In the third stage of this Trinitarian blessing, Paul having traced salvation up to the Father brings it all the way down to us and speaks of how God the Holy Spirit works in us.  When Paul focuses on the third person of the Trinity, he speaks of the “fellowship” of the Holy Spirit.  The word, fellowship, is the common New Testament Greek word, koinonia.  The word means partnership, partaking, participation.  The fellowship of the Spirit is partnership with us and participation in us.  Romans 8:2 speaks of the Spirit of God as the life-giver—the one who gives us spiritual life: “For the law of the Spirit of life in Christ Jesus has set you free from the law of sin and of death.”

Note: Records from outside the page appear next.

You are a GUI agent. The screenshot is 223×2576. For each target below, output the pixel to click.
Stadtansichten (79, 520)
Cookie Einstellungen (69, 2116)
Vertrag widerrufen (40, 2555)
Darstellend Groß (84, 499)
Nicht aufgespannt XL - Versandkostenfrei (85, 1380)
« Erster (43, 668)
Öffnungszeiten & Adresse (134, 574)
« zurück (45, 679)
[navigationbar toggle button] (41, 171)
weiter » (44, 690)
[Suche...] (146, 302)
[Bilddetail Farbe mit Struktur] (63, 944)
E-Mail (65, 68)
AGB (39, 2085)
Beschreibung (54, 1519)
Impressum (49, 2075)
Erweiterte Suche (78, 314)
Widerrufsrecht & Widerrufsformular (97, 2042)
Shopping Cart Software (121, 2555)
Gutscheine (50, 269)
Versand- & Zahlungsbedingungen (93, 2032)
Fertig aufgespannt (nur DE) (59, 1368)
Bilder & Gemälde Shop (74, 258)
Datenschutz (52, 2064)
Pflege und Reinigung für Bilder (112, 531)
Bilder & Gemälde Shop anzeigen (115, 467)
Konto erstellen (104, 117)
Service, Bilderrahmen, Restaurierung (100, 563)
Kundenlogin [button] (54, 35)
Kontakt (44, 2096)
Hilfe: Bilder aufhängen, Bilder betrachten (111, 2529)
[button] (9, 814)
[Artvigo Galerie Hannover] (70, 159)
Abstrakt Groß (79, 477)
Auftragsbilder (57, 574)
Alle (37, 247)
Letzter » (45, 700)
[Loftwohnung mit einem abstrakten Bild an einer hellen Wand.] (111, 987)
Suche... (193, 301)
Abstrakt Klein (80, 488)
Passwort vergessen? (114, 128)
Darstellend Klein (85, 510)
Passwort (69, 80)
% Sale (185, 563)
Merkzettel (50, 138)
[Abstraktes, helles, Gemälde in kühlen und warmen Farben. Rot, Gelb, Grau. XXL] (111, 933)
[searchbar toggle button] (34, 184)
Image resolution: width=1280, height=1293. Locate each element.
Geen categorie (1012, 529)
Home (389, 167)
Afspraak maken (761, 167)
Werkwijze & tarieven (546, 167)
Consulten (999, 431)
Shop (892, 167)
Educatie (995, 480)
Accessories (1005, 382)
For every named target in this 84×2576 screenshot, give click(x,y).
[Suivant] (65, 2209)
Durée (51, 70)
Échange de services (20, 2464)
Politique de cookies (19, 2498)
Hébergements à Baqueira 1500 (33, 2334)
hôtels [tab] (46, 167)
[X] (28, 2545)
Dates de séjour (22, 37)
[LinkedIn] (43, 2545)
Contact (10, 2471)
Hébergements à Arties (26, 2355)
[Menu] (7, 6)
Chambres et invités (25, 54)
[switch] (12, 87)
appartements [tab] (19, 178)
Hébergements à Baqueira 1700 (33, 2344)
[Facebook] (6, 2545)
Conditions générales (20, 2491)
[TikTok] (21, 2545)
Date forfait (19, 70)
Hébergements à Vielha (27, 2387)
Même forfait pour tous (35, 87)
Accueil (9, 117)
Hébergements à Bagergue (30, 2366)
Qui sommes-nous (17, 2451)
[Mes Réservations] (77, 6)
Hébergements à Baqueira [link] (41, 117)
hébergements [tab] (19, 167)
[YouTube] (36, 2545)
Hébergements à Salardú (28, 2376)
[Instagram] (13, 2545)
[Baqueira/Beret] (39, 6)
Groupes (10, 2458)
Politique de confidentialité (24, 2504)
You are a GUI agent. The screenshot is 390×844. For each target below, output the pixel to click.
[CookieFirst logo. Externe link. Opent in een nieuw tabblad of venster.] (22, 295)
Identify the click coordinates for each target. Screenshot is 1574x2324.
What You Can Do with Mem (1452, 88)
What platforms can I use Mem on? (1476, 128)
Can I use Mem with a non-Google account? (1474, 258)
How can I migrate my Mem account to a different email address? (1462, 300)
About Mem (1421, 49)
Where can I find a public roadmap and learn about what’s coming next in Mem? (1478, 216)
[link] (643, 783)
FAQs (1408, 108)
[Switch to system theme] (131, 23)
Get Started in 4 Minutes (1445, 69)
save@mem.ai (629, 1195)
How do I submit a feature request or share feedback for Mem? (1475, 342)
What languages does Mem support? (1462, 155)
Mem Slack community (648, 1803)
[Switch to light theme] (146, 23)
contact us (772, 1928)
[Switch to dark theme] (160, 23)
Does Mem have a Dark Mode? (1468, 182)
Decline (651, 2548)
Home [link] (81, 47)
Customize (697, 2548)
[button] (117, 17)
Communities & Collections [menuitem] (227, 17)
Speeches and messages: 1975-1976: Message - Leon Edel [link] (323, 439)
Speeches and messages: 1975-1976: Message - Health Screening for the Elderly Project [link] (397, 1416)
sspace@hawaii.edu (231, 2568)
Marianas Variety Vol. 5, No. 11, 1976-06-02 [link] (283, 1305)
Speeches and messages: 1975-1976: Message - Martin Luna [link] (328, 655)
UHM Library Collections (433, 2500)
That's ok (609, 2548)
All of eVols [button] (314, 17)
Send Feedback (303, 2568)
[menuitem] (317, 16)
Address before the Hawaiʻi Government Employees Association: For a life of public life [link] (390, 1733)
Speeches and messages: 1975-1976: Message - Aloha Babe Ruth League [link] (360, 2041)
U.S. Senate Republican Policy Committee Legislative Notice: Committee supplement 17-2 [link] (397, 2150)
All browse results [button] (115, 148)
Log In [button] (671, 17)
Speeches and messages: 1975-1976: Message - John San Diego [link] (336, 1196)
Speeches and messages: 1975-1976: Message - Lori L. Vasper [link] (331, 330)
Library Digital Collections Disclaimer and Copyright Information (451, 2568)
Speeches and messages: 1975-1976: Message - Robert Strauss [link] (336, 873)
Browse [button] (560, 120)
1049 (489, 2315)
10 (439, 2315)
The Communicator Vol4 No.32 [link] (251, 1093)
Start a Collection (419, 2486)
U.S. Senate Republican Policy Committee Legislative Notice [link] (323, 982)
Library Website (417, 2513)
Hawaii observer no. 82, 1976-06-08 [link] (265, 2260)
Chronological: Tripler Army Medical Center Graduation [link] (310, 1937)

The fellowship of the Spirit speaks of the Spirit as the one who actually renews us, indwells us, makes us holy, and assures us of our good standing with God.  The Bible calls Him the Spirit of Truth, the Spirit of Life, the Spirit of Holiness, the Spirit of Wisdom, and the Spirit of Adoption.  Working salvation in us subjectively, inwardly, and personally is the work of the Spirit.  This is the rich grace and peculiar work of the Holy Spirit in salvation. Paul describes it here as the fellowship of the Holy Spirit.  Paul wishes for the Corinthian believers the increasing presence of the Holy Spirit in these His special works. He wants us to have present with us the Spirit as the applier of salvation.

My hope and prayer for you is the same as the Apostle’s. May you live in the practical presence of the peculiar saving works of each of the three persons of the Trinity. May you experience the richness of your Trinitarian salvation. May “The grace of the Lord Jesus Christ, and the love of God, and the fellowship of the Holy Spirit, be with you all.”